WHAT TO PRODUCE |
Return the lines of the records from the one containing "This screenshot has height=472, width=700." through the one containing "Action: click(435, 546)", unchanged and with both ends included.

— START OF WORKING DATA —

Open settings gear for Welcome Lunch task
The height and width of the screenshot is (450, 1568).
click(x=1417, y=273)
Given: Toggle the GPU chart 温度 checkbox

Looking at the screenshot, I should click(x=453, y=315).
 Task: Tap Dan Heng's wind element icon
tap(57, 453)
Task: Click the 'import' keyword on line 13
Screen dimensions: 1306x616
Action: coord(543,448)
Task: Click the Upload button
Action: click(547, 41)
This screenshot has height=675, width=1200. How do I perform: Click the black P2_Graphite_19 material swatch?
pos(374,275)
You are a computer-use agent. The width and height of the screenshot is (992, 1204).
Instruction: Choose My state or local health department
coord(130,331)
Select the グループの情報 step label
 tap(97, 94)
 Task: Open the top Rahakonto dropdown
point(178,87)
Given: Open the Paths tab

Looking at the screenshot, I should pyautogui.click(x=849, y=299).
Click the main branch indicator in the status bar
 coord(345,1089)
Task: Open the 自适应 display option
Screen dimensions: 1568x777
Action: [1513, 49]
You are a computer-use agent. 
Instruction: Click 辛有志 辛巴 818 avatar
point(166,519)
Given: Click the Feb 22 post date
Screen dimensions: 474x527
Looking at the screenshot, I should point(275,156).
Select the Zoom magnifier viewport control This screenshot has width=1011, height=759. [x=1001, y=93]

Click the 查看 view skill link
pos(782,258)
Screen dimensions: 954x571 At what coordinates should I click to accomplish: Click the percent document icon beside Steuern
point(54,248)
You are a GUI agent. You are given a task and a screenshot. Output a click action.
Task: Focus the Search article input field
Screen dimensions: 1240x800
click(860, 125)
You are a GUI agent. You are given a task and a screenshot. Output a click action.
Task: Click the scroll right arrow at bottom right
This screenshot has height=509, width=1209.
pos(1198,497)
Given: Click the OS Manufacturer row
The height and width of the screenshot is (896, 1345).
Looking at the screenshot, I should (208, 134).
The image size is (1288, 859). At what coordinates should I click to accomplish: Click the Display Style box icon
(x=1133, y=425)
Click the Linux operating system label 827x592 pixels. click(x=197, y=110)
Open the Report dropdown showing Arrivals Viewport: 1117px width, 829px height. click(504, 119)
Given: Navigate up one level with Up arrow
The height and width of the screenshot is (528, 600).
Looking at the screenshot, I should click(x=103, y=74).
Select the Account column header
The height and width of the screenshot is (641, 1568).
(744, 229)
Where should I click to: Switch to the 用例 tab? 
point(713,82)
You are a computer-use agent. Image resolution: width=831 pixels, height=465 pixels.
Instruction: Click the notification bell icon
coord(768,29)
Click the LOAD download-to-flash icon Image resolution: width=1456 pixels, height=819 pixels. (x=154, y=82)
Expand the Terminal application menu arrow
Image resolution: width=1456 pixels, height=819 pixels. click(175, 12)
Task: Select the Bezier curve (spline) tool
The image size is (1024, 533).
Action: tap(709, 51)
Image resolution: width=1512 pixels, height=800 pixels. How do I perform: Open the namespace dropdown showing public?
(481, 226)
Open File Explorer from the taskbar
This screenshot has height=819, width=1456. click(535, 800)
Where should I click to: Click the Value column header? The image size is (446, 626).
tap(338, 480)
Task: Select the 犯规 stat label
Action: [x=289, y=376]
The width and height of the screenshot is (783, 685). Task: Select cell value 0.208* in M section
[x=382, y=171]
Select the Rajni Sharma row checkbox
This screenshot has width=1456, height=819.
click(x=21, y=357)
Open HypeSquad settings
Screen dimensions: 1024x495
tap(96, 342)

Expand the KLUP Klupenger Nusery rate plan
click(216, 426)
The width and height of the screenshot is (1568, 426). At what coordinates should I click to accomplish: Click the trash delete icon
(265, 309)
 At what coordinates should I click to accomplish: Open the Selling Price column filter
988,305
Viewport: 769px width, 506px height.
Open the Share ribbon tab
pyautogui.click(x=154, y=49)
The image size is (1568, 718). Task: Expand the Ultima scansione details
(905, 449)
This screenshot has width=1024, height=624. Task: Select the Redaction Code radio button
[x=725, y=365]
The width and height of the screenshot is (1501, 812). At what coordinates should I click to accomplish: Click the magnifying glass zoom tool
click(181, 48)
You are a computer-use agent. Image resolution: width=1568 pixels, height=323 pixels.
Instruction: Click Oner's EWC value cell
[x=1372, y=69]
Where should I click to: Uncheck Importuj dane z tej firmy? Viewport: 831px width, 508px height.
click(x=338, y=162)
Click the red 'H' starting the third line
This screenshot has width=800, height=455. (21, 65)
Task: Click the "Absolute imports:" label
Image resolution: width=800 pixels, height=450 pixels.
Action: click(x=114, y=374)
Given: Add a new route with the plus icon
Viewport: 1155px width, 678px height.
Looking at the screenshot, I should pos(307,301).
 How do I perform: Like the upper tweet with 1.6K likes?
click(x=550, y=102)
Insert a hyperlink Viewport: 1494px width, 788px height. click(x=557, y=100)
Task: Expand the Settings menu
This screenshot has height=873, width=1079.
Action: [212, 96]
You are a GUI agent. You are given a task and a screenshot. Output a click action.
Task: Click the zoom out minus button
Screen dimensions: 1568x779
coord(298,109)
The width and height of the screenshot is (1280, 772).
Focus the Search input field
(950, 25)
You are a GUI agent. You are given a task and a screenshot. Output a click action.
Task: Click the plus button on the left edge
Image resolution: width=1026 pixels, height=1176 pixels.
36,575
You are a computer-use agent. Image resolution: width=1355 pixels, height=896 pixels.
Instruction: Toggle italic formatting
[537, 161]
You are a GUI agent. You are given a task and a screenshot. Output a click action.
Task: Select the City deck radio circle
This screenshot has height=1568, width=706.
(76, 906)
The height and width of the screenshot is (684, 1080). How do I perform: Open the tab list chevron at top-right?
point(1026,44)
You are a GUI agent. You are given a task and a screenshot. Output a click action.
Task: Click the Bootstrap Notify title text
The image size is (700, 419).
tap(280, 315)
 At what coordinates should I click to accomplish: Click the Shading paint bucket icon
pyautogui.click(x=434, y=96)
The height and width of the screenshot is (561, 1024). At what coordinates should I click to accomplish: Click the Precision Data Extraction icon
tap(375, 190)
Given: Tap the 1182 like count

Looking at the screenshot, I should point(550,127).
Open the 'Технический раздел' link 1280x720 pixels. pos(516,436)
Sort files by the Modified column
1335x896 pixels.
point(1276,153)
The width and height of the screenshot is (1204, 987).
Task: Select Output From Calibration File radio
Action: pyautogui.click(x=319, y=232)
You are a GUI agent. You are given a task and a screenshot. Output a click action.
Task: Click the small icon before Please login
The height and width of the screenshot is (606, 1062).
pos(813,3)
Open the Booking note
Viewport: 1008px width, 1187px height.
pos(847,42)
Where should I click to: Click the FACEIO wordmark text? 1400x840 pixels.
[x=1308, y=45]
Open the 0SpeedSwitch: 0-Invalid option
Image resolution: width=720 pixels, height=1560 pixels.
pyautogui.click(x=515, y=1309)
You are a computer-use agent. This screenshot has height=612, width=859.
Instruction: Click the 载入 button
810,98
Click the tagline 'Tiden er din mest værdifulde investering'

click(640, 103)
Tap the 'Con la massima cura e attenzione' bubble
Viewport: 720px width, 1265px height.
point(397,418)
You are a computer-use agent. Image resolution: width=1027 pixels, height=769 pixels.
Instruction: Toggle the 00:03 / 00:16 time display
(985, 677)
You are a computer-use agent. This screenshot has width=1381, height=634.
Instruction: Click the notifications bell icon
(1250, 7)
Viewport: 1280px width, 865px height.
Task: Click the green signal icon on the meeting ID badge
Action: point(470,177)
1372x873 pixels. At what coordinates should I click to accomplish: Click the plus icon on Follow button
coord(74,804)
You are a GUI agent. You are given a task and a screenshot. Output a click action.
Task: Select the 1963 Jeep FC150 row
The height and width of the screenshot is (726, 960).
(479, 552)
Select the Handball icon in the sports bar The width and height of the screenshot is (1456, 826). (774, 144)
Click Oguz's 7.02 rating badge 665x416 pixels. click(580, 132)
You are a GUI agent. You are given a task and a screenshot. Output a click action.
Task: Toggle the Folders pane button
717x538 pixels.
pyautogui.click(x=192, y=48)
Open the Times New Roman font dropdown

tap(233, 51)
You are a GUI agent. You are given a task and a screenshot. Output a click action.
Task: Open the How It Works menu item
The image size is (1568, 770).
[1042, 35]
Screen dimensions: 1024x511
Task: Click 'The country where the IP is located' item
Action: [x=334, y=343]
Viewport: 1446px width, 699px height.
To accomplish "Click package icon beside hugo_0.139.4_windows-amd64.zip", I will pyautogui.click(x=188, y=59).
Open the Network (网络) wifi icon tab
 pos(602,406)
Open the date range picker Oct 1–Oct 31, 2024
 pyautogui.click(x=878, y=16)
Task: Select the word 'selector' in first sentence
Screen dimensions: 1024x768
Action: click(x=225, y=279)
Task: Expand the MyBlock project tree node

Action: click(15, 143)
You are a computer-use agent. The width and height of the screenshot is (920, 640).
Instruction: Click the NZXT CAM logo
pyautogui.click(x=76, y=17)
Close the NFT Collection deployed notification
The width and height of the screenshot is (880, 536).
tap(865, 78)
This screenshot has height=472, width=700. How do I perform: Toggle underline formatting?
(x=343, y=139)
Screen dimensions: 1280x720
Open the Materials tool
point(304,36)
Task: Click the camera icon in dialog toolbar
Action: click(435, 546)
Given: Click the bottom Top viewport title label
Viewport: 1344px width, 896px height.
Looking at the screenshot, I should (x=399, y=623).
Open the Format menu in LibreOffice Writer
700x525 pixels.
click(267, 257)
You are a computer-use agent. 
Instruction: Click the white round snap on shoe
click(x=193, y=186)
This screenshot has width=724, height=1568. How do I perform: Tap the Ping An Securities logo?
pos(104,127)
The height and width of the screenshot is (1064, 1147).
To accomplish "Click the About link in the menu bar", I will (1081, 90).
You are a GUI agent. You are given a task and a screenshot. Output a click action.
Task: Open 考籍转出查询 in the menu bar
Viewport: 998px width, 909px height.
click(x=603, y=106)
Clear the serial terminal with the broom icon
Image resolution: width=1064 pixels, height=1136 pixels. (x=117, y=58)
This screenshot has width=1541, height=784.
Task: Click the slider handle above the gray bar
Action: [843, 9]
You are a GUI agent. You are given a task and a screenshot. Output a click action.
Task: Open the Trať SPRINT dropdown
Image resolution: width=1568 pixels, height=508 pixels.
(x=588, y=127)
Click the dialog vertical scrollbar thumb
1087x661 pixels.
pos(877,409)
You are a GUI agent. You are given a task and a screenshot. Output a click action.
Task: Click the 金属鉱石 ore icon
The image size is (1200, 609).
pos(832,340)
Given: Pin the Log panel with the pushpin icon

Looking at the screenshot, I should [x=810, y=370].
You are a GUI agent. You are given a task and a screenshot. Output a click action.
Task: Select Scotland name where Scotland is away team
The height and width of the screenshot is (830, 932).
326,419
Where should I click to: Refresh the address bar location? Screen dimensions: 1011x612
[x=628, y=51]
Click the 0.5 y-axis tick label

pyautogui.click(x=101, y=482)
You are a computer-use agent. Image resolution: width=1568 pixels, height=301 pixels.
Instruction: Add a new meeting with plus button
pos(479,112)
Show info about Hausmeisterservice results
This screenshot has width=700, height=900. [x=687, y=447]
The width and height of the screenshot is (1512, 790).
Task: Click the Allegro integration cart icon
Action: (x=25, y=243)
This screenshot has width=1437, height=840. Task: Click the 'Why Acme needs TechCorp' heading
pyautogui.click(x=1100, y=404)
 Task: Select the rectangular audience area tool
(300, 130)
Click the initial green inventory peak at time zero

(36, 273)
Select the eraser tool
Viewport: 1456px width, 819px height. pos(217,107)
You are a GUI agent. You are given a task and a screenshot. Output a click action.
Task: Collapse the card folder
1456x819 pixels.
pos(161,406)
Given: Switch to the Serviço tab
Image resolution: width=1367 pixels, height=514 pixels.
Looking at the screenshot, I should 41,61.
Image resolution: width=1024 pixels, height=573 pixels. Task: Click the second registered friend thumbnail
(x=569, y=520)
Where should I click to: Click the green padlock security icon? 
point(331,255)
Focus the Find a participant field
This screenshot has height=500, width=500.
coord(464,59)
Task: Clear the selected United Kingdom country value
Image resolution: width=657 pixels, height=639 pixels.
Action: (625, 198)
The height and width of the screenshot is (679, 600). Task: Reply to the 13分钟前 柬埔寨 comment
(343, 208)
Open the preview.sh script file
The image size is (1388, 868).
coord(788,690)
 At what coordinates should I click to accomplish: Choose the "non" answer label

— END OF WORKING DATA —

ANSWER TO THE TASK |
This screenshot has height=472, width=700. How do I perform: Toggle underline formatting?
(x=343, y=139)
Screen dimensions: 1280x720
Open the Materials tool
point(304,36)
Task: Click the camera icon in dialog toolbar
Action: click(435, 546)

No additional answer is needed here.